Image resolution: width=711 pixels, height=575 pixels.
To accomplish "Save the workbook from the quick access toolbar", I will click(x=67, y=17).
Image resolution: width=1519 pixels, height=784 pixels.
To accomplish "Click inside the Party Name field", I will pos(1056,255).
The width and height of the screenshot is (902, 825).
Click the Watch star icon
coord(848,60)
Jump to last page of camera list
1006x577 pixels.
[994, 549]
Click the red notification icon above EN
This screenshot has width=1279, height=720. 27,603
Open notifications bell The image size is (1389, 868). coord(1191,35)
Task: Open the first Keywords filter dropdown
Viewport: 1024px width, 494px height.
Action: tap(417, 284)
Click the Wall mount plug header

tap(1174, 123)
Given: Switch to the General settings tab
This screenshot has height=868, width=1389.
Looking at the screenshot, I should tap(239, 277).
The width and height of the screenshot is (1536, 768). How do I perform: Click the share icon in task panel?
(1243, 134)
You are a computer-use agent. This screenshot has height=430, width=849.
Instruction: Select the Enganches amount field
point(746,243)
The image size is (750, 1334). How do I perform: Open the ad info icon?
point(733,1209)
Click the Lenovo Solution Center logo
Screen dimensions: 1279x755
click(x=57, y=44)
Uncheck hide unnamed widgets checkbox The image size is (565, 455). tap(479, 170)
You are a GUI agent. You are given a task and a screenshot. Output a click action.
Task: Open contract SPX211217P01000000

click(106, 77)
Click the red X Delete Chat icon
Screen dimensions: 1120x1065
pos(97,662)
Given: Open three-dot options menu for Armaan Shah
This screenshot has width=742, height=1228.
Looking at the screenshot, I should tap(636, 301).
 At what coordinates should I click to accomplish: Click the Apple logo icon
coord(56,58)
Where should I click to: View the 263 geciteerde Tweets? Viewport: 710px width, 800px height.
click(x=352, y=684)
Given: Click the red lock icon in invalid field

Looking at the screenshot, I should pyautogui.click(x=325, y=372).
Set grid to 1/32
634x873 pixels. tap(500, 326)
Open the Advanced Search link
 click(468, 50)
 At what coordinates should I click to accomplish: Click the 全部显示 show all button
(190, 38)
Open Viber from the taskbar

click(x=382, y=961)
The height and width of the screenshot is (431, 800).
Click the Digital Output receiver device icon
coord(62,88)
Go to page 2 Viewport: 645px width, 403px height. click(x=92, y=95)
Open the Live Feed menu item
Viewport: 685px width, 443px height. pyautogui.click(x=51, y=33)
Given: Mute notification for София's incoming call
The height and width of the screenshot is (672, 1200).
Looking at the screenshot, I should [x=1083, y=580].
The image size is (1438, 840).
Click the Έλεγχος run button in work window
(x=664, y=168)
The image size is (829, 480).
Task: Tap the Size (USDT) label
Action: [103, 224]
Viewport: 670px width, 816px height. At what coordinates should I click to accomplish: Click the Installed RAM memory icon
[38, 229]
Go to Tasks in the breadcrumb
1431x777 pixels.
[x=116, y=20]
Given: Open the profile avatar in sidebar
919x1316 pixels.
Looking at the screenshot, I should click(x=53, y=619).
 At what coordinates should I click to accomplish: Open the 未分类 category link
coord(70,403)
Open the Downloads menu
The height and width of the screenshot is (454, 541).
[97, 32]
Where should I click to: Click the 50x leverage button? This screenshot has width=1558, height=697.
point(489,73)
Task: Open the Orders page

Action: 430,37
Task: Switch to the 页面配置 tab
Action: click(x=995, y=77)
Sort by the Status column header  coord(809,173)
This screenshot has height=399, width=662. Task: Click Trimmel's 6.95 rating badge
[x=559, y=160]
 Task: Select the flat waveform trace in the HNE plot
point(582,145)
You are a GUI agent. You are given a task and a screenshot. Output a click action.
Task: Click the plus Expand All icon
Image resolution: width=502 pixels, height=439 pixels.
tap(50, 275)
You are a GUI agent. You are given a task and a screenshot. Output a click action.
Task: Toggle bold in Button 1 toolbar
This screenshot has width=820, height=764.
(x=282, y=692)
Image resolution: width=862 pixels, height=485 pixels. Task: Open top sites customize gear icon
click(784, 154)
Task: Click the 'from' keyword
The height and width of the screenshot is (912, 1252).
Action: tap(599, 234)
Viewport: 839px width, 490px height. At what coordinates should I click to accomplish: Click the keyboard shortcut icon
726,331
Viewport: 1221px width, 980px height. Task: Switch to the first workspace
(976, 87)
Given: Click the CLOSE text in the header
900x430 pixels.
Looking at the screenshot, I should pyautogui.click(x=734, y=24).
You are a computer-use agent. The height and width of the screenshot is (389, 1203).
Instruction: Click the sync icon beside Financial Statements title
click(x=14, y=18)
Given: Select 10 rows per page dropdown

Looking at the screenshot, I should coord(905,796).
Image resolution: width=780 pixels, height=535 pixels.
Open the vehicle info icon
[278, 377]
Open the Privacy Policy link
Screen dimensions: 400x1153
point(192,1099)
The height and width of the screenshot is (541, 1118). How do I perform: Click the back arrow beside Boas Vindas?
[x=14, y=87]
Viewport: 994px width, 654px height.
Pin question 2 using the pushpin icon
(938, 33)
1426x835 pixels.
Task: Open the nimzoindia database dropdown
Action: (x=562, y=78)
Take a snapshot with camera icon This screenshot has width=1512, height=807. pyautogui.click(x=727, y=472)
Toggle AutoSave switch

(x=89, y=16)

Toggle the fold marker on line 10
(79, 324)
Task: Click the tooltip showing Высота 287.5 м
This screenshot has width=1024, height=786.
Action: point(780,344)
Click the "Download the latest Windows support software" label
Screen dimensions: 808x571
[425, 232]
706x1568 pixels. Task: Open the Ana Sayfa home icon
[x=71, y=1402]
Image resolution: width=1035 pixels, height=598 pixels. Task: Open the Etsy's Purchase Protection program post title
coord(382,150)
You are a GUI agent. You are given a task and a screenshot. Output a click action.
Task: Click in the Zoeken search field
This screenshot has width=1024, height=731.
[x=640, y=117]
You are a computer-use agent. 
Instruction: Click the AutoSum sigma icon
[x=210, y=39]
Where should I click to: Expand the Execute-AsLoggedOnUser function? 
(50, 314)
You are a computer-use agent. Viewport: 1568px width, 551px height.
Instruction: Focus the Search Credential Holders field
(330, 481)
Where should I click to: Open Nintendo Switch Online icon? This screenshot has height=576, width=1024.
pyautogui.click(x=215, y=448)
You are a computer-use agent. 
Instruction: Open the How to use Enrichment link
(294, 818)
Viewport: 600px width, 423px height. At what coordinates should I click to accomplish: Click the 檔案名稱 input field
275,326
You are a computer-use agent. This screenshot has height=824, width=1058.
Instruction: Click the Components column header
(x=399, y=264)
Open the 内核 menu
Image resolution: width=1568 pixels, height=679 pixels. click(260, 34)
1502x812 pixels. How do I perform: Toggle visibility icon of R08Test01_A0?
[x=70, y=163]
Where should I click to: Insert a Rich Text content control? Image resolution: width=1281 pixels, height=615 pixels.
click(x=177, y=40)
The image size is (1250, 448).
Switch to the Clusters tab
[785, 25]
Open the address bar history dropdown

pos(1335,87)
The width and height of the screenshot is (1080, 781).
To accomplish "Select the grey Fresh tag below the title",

● ● ● ●

## What is expected
Look back at the entries above and repeat, unchanged, every line from the line holding "Image resolution: width=862" through the line holding "Viewport: 994px width, 654px height.".

## Output below
Image resolution: width=862 pixels, height=485 pixels. Task: Open top sites customize gear icon
click(784, 154)
Task: Click the 'from' keyword
The height and width of the screenshot is (912, 1252).
Action: tap(599, 234)
Viewport: 839px width, 490px height. At what coordinates should I click to accomplish: Click the keyboard shortcut icon
726,331
Viewport: 1221px width, 980px height. Task: Switch to the first workspace
(976, 87)
Given: Click the CLOSE text in the header
900x430 pixels.
Looking at the screenshot, I should pyautogui.click(x=734, y=24).
You are a computer-use agent. The height and width of the screenshot is (389, 1203).
Instruction: Click the sync icon beside Financial Statements title
click(x=14, y=18)
Given: Select 10 rows per page dropdown

Looking at the screenshot, I should coord(905,796).
Image resolution: width=780 pixels, height=535 pixels.
Open the vehicle info icon
[278, 377]
Open the Privacy Policy link
Screen dimensions: 400x1153
point(192,1099)
The height and width of the screenshot is (541, 1118). How do I perform: Click the back arrow beside Boas Vindas?
[x=14, y=87]
Viewport: 994px width, 654px height.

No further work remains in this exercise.